UI saliva test gets FDA emergency authorization

A+University+COVID-19+test+site+worker+hands+a+student+a+funnel+at+the+ARC+testing+site+on+Feb.+1.+The+UI+saliva+test+has+received+FDA+emergency+authorization

Cameron Krasucki

A University COVID-19 test site worker hands a student a funnel at the ARC testing site on Feb. 1. The UI saliva test has received FDA emergency authorization

By Chieh Hsu and Willie Cui

The Food and Drug Administration approved the University’s COVID-19 saliva test on Monday for emergency use.

WIth this emergency use authorization, the U of I system can “broadly expand its covidSHIELD testing beyond its universities,” according to the University.

“It’s good because it is a good test,” said Christopher Brooke, Assistant Professor of Microbiology at the U of I. “It’s really been a success to keep the infection rate really low. The test took about a month to develop, and it could have been done more broadly, nationally, and made a huge difference.”

Ever since the University backtracked its previous claim of approval, the University has pushed for an EUA, submitting its test to the FDA on Dec. 30, 2020 for approval in order to expand the use of its saliva test across the state of Illinois.

“We look forward to SHIELD’s implementation in Urbana, particularly in neighborhoods where our most vulnerable populations live,” said Diane Marlin, mayor of Urbana, in an interview last December. 

The test may be conducted in laboratories designated by the University that are certified under the Clinical Laboratory Improvement Amendments (CILA) and “meet requirements to perform high complexity tests,” according to the EUA.
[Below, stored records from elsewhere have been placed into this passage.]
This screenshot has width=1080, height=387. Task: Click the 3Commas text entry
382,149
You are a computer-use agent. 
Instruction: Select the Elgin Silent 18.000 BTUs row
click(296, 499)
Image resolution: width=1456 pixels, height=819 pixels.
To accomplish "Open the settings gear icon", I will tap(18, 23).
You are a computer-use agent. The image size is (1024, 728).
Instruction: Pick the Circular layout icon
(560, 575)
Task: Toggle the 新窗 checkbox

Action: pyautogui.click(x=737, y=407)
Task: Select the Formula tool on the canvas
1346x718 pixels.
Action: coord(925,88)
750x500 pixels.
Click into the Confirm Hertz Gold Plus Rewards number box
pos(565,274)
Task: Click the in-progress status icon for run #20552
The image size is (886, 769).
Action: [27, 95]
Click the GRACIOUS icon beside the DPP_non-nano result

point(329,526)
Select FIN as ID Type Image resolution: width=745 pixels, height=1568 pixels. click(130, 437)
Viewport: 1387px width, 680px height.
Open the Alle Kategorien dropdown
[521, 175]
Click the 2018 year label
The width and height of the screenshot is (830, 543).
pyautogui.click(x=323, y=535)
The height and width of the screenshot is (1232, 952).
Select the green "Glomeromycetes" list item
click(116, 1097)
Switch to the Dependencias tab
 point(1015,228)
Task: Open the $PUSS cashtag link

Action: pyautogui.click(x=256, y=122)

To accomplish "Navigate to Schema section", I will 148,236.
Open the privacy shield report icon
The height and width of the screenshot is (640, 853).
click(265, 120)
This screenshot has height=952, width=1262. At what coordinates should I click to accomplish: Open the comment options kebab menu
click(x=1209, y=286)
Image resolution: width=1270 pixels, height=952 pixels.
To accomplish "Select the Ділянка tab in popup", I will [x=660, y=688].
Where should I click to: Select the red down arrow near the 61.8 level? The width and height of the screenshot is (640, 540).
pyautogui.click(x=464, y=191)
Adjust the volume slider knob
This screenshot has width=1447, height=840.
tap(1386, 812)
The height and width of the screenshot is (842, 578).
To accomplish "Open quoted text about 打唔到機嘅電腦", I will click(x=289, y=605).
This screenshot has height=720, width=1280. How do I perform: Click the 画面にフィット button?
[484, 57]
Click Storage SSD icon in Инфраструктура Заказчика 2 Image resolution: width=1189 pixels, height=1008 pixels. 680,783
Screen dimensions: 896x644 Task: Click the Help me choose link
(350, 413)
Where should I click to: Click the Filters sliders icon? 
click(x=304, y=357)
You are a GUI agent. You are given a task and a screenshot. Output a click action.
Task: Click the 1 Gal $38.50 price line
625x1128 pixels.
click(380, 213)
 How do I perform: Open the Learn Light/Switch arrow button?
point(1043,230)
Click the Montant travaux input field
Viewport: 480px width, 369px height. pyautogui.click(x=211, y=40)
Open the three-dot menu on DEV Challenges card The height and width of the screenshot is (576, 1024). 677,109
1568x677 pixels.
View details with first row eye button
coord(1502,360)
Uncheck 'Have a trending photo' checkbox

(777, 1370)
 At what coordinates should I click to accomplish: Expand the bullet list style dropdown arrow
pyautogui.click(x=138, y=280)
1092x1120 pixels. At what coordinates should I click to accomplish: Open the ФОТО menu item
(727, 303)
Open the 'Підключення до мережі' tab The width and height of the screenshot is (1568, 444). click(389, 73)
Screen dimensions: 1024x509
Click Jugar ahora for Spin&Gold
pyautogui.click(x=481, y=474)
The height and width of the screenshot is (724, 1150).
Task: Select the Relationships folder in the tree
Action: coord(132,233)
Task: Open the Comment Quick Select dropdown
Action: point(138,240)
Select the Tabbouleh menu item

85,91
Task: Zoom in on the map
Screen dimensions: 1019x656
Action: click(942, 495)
However, the FDA notes that the test should be used in conjunction with other medical information to determine whether someone is infected.

“Positive results are indicative of the presence of SARS-CoV-2 RNA; clinical correlation with patient history and other diagnostic information is necessary to determine patient infection  status,” said the EUA.

The FDA also warns that a negative result does not necessarily mean that someone is uninfected with SARS-CoV-2, and other testing methods should be used to confirm suspected cases. 

“Negative results do not preclude SARS-CoV-2 infection and should not be used as the sole basis for patient management decisions,” the EUA said. “Negative results for SARS-CoV-2  RNA from saliva should be confirmed by testing of an alternative specimen type if clinically indicated.”

As a result of the new EUA, residents of the Champaign county can potentially gain access to the SHIELD test through their public health services.